Comprised of a main cabin right on the Blue Lagoon, the property spreads up a hill to five, wood-frame, peak-roof bungalows. Each rises high on stout wood timbers, which is why the hotel refers to them as treehouses. The aesthetic is consistent throughout—thatch roof, wooden shutters, walls made of French doors. (I was particularly struck by the vaulted bungalow ceiling, an intricate geometry of beams.)
Fridges are stocked with local delicacies like Jamaican crisps and spice cake, and the equation of Bose dock plus cushy sofa equalled a perfect reprieve from the steamy Jamaican afternoon air. The cabin interiors are furnished with local crafts, and in keeping with the au-natural vibe, there is an outdoor as well as an indoor shower. There’s nothing quite like communing with Mother Nature while washing away the cares of the day.
But you miss the point of Kanopi House if you don’t plunge into the jungle along the concrete paths that splay out from the hotel. Banana trees hang heavy and the air is a concert of birdcall.

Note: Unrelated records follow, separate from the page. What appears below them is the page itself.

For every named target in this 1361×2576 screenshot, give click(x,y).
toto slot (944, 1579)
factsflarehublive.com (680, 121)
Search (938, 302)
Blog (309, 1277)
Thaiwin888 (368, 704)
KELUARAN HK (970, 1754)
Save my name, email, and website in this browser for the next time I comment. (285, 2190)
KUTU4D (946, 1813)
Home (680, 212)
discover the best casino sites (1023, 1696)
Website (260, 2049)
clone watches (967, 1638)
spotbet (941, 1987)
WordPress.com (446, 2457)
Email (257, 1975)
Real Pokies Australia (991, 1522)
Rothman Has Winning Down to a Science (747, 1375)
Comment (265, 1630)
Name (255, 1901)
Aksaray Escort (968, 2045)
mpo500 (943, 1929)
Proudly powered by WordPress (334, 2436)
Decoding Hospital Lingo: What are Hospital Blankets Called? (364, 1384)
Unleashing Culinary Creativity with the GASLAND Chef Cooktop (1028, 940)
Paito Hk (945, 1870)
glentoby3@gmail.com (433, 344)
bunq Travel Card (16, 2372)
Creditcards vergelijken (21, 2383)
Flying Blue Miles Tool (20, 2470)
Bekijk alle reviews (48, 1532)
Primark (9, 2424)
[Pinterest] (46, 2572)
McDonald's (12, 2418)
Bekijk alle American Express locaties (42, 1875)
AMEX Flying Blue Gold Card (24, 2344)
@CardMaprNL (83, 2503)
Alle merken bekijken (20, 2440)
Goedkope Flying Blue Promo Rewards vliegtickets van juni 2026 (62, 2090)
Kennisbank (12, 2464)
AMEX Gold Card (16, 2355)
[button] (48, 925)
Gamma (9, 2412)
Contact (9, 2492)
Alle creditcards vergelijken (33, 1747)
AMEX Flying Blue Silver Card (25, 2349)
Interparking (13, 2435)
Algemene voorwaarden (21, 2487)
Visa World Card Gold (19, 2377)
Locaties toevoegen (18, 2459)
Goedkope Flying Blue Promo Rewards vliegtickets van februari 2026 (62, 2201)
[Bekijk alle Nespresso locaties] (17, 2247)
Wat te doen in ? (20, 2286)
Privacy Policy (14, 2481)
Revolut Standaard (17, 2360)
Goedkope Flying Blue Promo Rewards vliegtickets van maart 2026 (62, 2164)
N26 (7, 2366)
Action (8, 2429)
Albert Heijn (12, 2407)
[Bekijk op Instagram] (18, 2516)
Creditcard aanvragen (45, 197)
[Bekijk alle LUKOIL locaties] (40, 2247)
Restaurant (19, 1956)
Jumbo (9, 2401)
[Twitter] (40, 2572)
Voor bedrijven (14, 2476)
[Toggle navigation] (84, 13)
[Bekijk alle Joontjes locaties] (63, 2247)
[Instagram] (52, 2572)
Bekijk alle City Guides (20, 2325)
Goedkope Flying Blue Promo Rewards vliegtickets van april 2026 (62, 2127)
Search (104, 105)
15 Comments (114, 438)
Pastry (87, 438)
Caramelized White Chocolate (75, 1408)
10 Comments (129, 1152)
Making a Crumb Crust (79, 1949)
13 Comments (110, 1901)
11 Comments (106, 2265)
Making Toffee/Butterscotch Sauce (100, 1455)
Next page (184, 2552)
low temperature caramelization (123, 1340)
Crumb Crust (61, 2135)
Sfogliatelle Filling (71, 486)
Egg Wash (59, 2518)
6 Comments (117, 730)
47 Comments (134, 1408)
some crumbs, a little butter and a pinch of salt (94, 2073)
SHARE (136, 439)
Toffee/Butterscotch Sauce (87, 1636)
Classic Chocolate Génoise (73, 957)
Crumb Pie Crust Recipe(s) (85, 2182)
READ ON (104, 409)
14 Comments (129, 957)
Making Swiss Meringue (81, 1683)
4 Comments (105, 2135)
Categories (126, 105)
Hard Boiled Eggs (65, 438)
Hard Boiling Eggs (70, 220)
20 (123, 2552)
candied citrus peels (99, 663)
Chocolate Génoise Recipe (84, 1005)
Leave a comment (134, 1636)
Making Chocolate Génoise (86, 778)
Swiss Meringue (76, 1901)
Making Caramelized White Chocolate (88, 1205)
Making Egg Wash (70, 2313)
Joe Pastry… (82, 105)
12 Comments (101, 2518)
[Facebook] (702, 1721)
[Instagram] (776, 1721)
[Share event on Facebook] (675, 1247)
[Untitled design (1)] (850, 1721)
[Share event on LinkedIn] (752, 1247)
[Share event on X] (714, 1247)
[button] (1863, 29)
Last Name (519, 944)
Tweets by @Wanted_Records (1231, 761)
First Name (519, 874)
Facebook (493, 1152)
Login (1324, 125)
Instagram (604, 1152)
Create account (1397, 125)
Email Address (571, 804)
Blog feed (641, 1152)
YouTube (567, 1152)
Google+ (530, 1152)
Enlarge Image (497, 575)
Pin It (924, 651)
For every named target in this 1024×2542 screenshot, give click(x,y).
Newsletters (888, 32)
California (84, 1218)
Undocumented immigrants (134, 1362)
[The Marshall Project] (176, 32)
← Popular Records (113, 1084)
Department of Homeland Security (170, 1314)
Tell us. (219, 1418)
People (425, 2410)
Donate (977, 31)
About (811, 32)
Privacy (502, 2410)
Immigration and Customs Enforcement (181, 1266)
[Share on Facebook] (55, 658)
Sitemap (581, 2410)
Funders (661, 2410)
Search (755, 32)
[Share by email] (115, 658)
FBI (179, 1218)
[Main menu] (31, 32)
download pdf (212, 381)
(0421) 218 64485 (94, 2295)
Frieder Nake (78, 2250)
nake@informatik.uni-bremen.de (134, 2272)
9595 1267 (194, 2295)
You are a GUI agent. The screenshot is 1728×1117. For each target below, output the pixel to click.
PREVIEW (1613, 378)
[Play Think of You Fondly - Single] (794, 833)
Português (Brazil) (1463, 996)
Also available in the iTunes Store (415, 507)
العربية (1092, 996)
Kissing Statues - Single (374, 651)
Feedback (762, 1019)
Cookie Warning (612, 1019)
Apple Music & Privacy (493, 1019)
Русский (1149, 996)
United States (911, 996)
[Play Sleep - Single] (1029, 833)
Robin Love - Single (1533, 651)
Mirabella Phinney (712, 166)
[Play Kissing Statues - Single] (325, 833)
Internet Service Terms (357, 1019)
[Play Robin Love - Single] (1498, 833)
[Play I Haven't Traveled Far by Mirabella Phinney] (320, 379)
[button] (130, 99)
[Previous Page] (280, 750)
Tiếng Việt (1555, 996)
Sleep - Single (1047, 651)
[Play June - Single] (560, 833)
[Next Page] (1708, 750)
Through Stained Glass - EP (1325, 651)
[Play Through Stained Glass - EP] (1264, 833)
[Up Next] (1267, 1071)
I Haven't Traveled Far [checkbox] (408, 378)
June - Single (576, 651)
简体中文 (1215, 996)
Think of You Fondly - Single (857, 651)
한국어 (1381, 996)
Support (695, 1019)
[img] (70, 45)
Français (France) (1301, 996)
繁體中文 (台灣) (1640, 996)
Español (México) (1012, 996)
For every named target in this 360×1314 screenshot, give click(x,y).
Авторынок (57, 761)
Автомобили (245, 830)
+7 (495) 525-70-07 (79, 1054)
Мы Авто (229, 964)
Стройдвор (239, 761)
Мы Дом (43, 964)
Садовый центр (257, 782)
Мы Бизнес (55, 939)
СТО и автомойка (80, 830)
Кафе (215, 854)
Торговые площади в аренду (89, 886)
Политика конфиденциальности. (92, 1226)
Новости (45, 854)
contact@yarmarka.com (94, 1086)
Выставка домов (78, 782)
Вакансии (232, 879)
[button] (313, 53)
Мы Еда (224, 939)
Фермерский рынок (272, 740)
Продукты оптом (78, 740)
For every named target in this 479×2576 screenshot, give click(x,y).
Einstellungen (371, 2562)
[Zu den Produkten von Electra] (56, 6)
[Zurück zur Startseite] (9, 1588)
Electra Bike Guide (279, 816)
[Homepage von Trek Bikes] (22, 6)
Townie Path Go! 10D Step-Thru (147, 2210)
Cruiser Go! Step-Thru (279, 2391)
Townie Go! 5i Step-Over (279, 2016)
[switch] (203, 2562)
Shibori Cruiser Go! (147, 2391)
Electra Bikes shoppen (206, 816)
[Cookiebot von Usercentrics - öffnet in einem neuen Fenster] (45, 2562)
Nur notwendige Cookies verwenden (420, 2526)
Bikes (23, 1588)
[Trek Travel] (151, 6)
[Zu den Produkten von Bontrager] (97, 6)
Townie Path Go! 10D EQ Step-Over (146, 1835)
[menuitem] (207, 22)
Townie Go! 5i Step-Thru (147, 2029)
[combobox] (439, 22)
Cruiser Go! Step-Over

We followed a path down to the Blue Lagoon and happily splashed right into the water, as there is no beach to speak of. Afterward, we gazed out over the scene from an adjacent, perfectly perched pavilion. This would become our favorite spot to while away the time, books and beer in hand.
Breakfasts and dinners at the main house, prepared by Kanopi’s proprietress extraordinaire, Carla, are feasts. We of course had that signature spicy chicken one evening, then a whole roasted bass the next, all of the dishes concocted from ingredients Carla had grabbed at the local market that day, or in the case of the fish, as caught by her sons that very afternoon. And both meals were accompanied by the sounds of the sea, washed down with a white wine from a vineyard in Kingston, Jamaica’s raucous capital.
Two days in, and looking for a bit of adventure, we drove through Port Antonio and up into the Blue Mountains with a tour guide, Steve, ending up at a spot on the Rio Grande River. Here we boarded an elongated bamboo raft and, with the mountains behind us and our toes grazing the water, we drifted down towards the sea for the next three hours. The sights were as varied as those from the road. Flutes, coconut art, tropical bouquets and Red Stripe were offered up by kids wading into the river, and along the way, we passed teenagers snorkeling for dinner.
Steve let us stop and explore whenever we had a mind to. We jumped off to swim in a sun-dappled lagoon, and we had a great conversation with a local craftsman about his wares. On the way back to the hotel, we hopped out at a roadside shack and placed an order for a couple of thighs, cooked fresh in an open-air hut underneath a sheet of metal siding. Around us swarmed peddlers offering more vibrantly coloured bean necklaces, (more) Red Stripe, and freshly bottled coconut juice. After a mini-spree, we hopped back into the car and bumped back down the road to Kanopi.
Make no mistake: an excursion to Kanopi House is for the dashing adventurer, not the pina-colada-and-beach-chair bum. There’s a reason Errol Flynn is one of Port Antonio’s storied residents. (And a juicy piece of trivia: when Mrs Smith and I were on our raft ride, we passed through a narrow strip between two tall rocks that was dubbed 'lovers lane' by Erol Flynn, who brought a different girl there every day. So we saluted him with a kiss ourselves as we passed by.) We hesitate to call our stay roughing it, because everything was top-notch. But the Jamaican way of life imbued our experience. Soaking up the sun with a good beach read has its place, but for our money, nothing re-energises you like an adventure for two in a tropical paradise.